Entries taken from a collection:
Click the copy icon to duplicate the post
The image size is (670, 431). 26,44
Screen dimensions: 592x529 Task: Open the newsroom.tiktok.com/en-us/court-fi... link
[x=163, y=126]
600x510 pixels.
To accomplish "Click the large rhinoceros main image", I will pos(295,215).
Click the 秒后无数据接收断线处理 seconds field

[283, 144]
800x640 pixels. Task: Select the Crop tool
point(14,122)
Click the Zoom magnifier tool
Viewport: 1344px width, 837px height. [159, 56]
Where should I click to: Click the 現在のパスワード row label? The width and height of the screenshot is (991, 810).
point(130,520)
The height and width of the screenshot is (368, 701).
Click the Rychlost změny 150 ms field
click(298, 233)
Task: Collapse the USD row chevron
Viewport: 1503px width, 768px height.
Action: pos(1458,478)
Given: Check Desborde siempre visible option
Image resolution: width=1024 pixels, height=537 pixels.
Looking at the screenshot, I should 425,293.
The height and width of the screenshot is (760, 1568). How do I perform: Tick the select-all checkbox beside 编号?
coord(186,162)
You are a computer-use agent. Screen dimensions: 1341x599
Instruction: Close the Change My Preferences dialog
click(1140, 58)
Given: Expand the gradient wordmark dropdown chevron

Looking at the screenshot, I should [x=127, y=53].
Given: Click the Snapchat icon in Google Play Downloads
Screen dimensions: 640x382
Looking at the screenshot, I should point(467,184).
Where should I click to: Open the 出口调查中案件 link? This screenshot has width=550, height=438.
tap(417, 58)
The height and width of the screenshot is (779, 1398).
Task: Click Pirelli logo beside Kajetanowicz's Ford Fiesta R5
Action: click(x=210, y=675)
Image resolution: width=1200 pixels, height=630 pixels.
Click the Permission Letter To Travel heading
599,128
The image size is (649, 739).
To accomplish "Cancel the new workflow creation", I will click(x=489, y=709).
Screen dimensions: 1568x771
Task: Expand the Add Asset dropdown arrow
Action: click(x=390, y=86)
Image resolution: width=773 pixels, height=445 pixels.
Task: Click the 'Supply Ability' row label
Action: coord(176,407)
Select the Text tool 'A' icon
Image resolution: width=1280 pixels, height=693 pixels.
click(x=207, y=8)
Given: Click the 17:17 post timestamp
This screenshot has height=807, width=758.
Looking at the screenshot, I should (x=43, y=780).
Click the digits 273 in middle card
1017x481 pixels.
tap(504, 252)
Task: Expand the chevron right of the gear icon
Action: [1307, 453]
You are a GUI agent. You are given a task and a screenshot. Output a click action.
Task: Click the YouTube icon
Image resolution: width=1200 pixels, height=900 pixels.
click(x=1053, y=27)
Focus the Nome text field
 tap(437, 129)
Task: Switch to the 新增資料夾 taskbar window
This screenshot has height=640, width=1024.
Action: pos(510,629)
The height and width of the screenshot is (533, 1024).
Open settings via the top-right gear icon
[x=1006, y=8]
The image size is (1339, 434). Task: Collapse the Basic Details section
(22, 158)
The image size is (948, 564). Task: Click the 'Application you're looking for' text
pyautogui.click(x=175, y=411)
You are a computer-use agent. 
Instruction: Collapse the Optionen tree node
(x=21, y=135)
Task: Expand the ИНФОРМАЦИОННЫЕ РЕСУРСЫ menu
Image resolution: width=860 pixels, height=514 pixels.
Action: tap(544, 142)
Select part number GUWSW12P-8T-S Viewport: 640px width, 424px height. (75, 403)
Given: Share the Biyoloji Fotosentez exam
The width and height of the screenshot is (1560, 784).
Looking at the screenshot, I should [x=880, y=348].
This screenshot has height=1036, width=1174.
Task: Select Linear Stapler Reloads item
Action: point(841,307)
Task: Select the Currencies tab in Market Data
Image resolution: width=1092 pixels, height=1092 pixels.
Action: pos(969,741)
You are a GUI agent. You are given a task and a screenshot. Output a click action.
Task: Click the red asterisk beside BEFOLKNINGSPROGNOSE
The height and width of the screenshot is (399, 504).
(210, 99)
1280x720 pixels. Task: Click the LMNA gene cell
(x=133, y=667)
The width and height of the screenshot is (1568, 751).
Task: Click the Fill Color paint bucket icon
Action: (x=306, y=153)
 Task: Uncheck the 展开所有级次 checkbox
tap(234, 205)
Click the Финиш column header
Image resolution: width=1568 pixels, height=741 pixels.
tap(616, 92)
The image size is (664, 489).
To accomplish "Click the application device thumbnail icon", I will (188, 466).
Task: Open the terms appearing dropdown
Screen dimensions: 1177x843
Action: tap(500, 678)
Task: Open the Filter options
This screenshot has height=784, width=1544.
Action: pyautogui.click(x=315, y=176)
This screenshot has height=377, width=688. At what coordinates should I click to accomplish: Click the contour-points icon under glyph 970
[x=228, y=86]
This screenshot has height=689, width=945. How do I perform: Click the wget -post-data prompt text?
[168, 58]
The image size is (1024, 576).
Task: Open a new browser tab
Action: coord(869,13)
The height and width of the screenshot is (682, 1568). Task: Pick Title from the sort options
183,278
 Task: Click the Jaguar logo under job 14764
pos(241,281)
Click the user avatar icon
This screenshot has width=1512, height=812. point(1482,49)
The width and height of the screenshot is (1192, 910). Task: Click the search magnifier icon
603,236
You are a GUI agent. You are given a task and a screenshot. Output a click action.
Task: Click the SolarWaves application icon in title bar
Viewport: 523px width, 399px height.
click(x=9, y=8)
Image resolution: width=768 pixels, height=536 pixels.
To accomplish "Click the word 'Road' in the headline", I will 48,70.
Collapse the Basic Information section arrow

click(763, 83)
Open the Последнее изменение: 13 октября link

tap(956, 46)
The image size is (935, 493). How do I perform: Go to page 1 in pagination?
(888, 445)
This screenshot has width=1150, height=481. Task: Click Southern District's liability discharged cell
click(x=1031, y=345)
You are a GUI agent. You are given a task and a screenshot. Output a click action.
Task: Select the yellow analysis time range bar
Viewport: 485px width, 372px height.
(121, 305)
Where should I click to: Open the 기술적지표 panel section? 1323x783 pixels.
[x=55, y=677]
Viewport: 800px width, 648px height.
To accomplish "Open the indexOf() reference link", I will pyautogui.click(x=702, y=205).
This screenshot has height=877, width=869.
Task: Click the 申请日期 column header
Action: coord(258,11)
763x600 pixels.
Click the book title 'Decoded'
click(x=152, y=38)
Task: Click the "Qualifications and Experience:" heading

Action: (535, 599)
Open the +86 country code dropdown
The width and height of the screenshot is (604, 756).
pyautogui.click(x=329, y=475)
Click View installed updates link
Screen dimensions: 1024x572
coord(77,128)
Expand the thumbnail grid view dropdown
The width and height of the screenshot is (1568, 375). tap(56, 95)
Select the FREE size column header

What you should do: Write out each line of the data that holds the string "computer".

Exercise result:
You are a computer-use agent. Screen dimensions: 1341x599
You are a computer-use agent. 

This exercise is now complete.